What you have to do ▸ Return the entries below precisely, omitting nothing.

────────

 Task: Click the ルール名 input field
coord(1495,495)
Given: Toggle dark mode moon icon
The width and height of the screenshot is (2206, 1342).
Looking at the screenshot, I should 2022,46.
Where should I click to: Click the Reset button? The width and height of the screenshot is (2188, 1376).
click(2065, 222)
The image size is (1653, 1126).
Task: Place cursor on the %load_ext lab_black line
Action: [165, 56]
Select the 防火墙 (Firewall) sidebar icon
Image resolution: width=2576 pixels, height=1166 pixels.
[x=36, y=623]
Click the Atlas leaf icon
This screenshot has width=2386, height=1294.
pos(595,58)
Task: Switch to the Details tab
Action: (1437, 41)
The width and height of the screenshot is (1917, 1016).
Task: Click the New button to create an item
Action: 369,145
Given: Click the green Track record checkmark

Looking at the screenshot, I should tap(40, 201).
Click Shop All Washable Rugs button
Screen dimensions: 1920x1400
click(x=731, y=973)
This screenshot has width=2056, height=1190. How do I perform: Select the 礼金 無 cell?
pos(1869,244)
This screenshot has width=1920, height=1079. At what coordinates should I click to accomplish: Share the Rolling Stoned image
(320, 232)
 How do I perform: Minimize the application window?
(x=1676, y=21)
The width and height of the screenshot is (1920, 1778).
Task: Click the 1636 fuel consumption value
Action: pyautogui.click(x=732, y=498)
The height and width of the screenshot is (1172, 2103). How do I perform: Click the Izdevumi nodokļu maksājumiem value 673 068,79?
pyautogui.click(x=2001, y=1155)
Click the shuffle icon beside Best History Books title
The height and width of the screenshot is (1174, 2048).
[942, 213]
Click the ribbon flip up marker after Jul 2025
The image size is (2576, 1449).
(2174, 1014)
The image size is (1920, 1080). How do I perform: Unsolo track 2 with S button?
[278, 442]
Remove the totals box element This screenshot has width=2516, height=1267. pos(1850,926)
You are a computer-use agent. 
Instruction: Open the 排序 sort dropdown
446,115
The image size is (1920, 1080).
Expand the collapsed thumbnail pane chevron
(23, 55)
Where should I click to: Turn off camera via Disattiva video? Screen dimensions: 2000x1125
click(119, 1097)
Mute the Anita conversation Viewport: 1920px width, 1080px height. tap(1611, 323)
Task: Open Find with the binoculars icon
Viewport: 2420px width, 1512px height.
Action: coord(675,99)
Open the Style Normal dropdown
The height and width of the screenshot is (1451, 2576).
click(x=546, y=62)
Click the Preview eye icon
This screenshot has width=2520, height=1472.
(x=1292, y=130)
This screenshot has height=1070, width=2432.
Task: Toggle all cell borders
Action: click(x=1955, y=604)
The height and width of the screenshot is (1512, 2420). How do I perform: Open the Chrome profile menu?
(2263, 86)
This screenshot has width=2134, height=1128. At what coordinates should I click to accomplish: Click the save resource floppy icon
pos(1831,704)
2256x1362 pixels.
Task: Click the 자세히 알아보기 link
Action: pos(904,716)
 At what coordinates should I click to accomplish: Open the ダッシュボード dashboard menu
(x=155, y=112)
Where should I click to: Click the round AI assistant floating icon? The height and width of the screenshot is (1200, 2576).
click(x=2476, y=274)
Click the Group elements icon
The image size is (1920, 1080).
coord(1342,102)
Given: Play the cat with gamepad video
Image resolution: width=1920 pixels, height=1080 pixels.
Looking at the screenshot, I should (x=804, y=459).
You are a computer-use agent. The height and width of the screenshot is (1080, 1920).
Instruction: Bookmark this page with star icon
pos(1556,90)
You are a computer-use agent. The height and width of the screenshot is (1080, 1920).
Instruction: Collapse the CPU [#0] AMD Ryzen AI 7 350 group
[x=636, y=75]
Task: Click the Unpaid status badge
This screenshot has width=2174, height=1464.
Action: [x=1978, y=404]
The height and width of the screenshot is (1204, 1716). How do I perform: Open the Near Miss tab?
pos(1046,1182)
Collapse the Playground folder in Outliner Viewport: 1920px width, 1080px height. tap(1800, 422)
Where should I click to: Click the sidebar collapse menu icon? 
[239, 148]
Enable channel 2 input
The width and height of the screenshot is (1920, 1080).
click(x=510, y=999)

────────

Task response ▸
 Task: Click the ルール名 input field
coord(1495,495)
Given: Toggle dark mode moon icon
The width and height of the screenshot is (2206, 1342).
Looking at the screenshot, I should 2022,46.
Where should I click to: Click the Reset button? The width and height of the screenshot is (2188, 1376).
click(2065, 222)
The image size is (1653, 1126).
Task: Place cursor on the %load_ext lab_black line
Action: [165, 56]
Select the 防火墙 (Firewall) sidebar icon
Image resolution: width=2576 pixels, height=1166 pixels.
[x=36, y=623]
Click the Atlas leaf icon
This screenshot has width=2386, height=1294.
pos(595,58)
Task: Switch to the Details tab
Action: (1437, 41)
The width and height of the screenshot is (1917, 1016).
Task: Click the New button to create an item
Action: 369,145
Given: Click the green Track record checkmark

Looking at the screenshot, I should tap(40, 201).
Click Shop All Washable Rugs button
Screen dimensions: 1920x1400
click(x=731, y=973)
This screenshot has width=2056, height=1190. How do I perform: Select the 礼金 無 cell?
pos(1869,244)
This screenshot has width=1920, height=1079. At what coordinates should I click to accomplish: Share the Rolling Stoned image
(320, 232)
 How do I perform: Minimize the application window?
(x=1676, y=21)
The width and height of the screenshot is (1920, 1778).
Task: Click the 1636 fuel consumption value
Action: pyautogui.click(x=732, y=498)
The height and width of the screenshot is (1172, 2103). How do I perform: Click the Izdevumi nodokļu maksājumiem value 673 068,79?
pyautogui.click(x=2001, y=1155)
Click the shuffle icon beside Best History Books title
The height and width of the screenshot is (1174, 2048).
[942, 213]
Click the ribbon flip up marker after Jul 2025
The image size is (2576, 1449).
(2174, 1014)
The image size is (1920, 1080). How do I perform: Unsolo track 2 with S button?
[278, 442]
Remove the totals box element This screenshot has width=2516, height=1267. pos(1850,926)
You are a computer-use agent. 
Instruction: Open the 排序 sort dropdown
446,115
The image size is (1920, 1080).
Expand the collapsed thumbnail pane chevron
(23, 55)
Where should I click to: Turn off camera via Disattiva video? Screen dimensions: 2000x1125
click(119, 1097)
Mute the Anita conversation Viewport: 1920px width, 1080px height. tap(1611, 323)
Task: Open Find with the binoculars icon
Viewport: 2420px width, 1512px height.
Action: coord(675,99)
Open the Style Normal dropdown
The height and width of the screenshot is (1451, 2576).
click(x=546, y=62)
Click the Preview eye icon
This screenshot has width=2520, height=1472.
(x=1292, y=130)
This screenshot has height=1070, width=2432.
Task: Toggle all cell borders
Action: click(x=1955, y=604)
The height and width of the screenshot is (1512, 2420). How do I perform: Open the Chrome profile menu?
(2263, 86)
This screenshot has width=2134, height=1128. At what coordinates should I click to accomplish: Click the save resource floppy icon
pos(1831,704)
2256x1362 pixels.
Task: Click the 자세히 알아보기 link
Action: pos(904,716)
 At what coordinates should I click to accomplish: Open the ダッシュボード dashboard menu
(x=155, y=112)
Where should I click to: Click the round AI assistant floating icon? The height and width of the screenshot is (1200, 2576).
click(x=2476, y=274)
Click the Group elements icon
The image size is (1920, 1080).
coord(1342,102)
Given: Play the cat with gamepad video
Image resolution: width=1920 pixels, height=1080 pixels.
Looking at the screenshot, I should (x=804, y=459).
You are a computer-use agent. The height and width of the screenshot is (1080, 1920).
Instruction: Bookmark this page with star icon
pos(1556,90)
You are a computer-use agent. The height and width of the screenshot is (1080, 1920).
Instruction: Collapse the CPU [#0] AMD Ryzen AI 7 350 group
[x=636, y=75]
Task: Click the Unpaid status badge
This screenshot has width=2174, height=1464.
Action: [x=1978, y=404]
The height and width of the screenshot is (1204, 1716). How do I perform: Open the Near Miss tab?
pos(1046,1182)
Collapse the Playground folder in Outliner Viewport: 1920px width, 1080px height. tap(1800, 422)
Where should I click to: Click the sidebar collapse menu icon? 
[239, 148]
Enable channel 2 input
The width and height of the screenshot is (1920, 1080).
click(x=510, y=999)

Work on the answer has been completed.